# Text for analysis

........

If you’ve ever seen Kubrick’s 2001: A Space Odyssey, it’s hard not to have Johan Strauss’ most popular waltz on the tip of your tongue as you approach the city of Bratislava. With the New Bridge in your sights and the Blue Danube coursing underneath, your admission to the city is observed by a giant, eyeball-like UFO. You half expect it to reach into your van for your Schengen papers, gracefully dock with a nearby floating space station and blink red in negation of your arrival, uttering the words “I’m sorry Dave, I’m afraid I can’t do that” in cool English tones.
Perhaps this was the vision when politicians commissioned this piece of unique 60s communist-era architecture. Nowadays it lights up neon blue at night and you can pay a few Euros to enter the observation deck, or a few more Euros to eat in the fancy restaurant. It’s a sign of the city’s growing entrepreneurism.
I park up on the south bank and take a circular walk starting on the Apollo bridge. A DJ has set up some decks and is playing some tunes to a small gathered crowd. He nods to the beat as I take his picture. In the background The Danube flows like a river of bass vibration (thanks Underworld). It’s super-chilled. I like it when a city is on the cusp of something. Like Manchester in the 80s, or Leeds in the 90s, there’s a point where the freedom and exuberance of the people have not yet been tempered by rules and regulations. A point where a very palpable creative energy seems to gush from the very fabric of the city. A point where anything seems possible.
More people arrive on the bridge: girls drunk on cheap wine, laughing, high on life. It’s funny. When I speak to people in Bratislava they seem a little pessimistic. Wages are low, they grumble. We need more investment. I’m sorry to denude them of their fantasies but they are shocked to discover how much things cost in London. Be careful of what you wish for, I tell them. Higher wages, higher prices. Minimum wage earners pay half their wages for tiny box rooms In London for example. The problem with merely looking at the number on your payslip is that you ignore quality of life. These girls dancing to techno music don’t seem encumbered by the weight of having to work 30 hours just to pay the landlord.
By the river banks a band is playing Ska. The front man is hamming it up for the crowd, widening his eyes, pulling manic faces. Like a puppeteer, he stretches out his arms into the crowd, moving them to the beat of the drum. He sings in his native tongue but it doesn’t matter. Music has its own universal language. People of all generations are here: grandfathers bounce unselfconsciously to the unmissable tsss-ka beat; mothers cradle sleeping infants; teenagers pocket their phones for a couple of hours. It’s good old-fashioned fun, the kind you only seem to see at expensive festivals in the UK now. This is quality of life, surely. The ability to drive down to the river in the middle of your city, park up for free, drink a pint of beer for less than a Euro, and enjoy a free live band.

........

# Data records
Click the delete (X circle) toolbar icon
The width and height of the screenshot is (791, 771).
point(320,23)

........

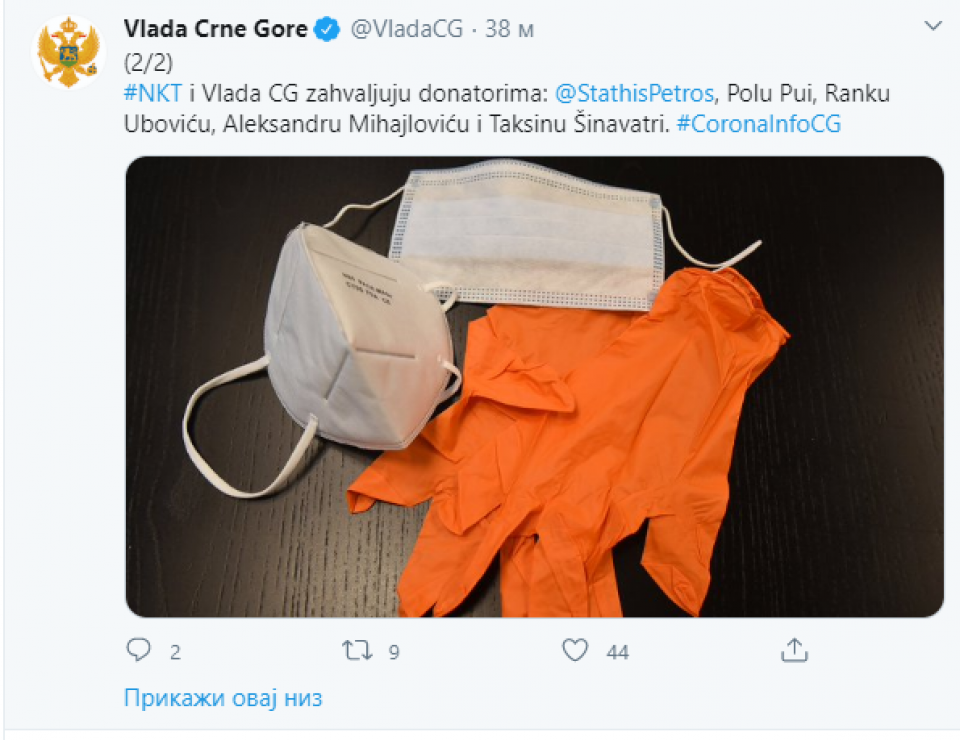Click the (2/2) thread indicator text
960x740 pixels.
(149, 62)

........

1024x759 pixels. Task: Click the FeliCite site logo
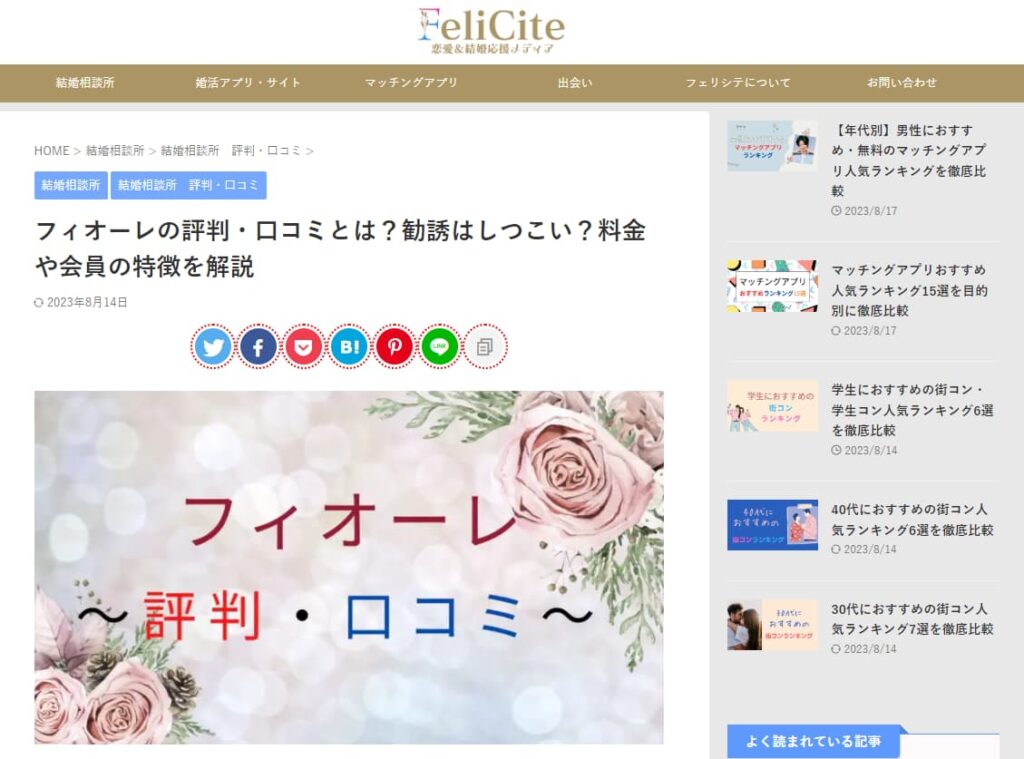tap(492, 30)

........

# Exercise brief
Please reproduce word for word everything in the Bratislava text above, from "More people arrive" down to "pay the landlord.".

# Final answer
More people arrive on the bridge: girls drunk on cheap wine, laughing, high on life. It’s funny. When I speak to people in Bratislava they seem a little pessimistic. Wages are low, they grumble. We need more investment. I’m sorry to denude them of their fantasies but they are shocked to discover how much things cost in London. Be careful of what you wish for, I tell them. Higher wages, higher prices. Minimum wage earners pay half their wages for tiny box rooms In London for example. The problem with merely looking at the number on your payslip is that you ignore quality of life. These girls dancing to techno music don’t seem encumbered by the weight of having to work 30 hours just to pay the landlord.